Testing limitations and practicalities:
“There have been extensive efforts to understanding of strengths and limitations of different diagnostic tests for Covid-19 but also before covid-19 appeared. For example, over the past decade people have worked very hard to make best use of lateral flow tests to diagnose infections such as HIV and malaria. Neither lateral flow or PCR are perfect. In general PCR has much higher “analytical sensitivity” than lateral flow, meaning PCR tests are better at detecting tiny amounts of virus – this is both a strength and a potential weakness of the method. Cheap but imperfect tests used at scale in the community, can often be just as useful as more powerful lab methods. Most PCR and lateral flow tests rely on swabbing, and the analytical tool is only as good as the swab – the amount of virus can change quickly, there are different swabbing techniques, and it’s so quite possible for a swab to ‘miss’ collecting any virus, so false negatives cam happen for PCR and lateral flow.
Big picture – how good is Covid-19 testing?:
“What is vital is that the general public understands several key points. 1: The covid-19 tests we are using are not perfect but are still extremely useful, and are correct far more often than they are wrong. 2: If you get a negative results from a lateral flow test, this does not prove that you are ‘safe’ – if nothing else we all know how quickly you can fall ill with any respiratory infection: feeling fine in the morning but developing a terrible cough by night-time. 3: Improvement in testing technology, and our methods to evaluate tests, are both needed. 4: Right now there are a lot of people infected with Covid-19 and a lot of tests being done, so you’d expect plenty of examples where the tests appear wrong, just from the sheer scale. When there are lots of cases, you’d expect higher levels of false negatives. Back when case numbers were low, you’d expect to see a higher proportion of positive results being false positives.
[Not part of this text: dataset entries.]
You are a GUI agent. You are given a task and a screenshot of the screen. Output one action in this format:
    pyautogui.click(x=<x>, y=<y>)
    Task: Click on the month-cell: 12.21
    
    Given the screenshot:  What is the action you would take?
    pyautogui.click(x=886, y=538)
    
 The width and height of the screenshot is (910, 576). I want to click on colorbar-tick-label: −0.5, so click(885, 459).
“Without improved technology, we will keep making the best of the tests we do have.”
‘Recalibrating SARS-CoV-2 Antigen Rapid Lateral Flow Test Relative Sensitivity from Validation Studies to Absolute Sensitivity for Indicating Individuals Shedding Transmissible Virus’ by Irene Petersen et al. was published in Clinical Epidemiology at 00:01 UK time on Thursday 14 October 2021.
All our previous output on this subject can be seen at this weblink:
Dr Thomas House: “Have worked on modelling TTI strategy during the pandemic.”
Dr Hayley Jones: “None.”
Dr Alexander Edwards: “I am co-investigator in a AHRC funded research project researching the design of instructions for Covid-19 community testing. I am shareholder and co-founder in Capillary Film Technology Ltd, a diagnostic technology company which does not produce or sell Covid-19 tests.”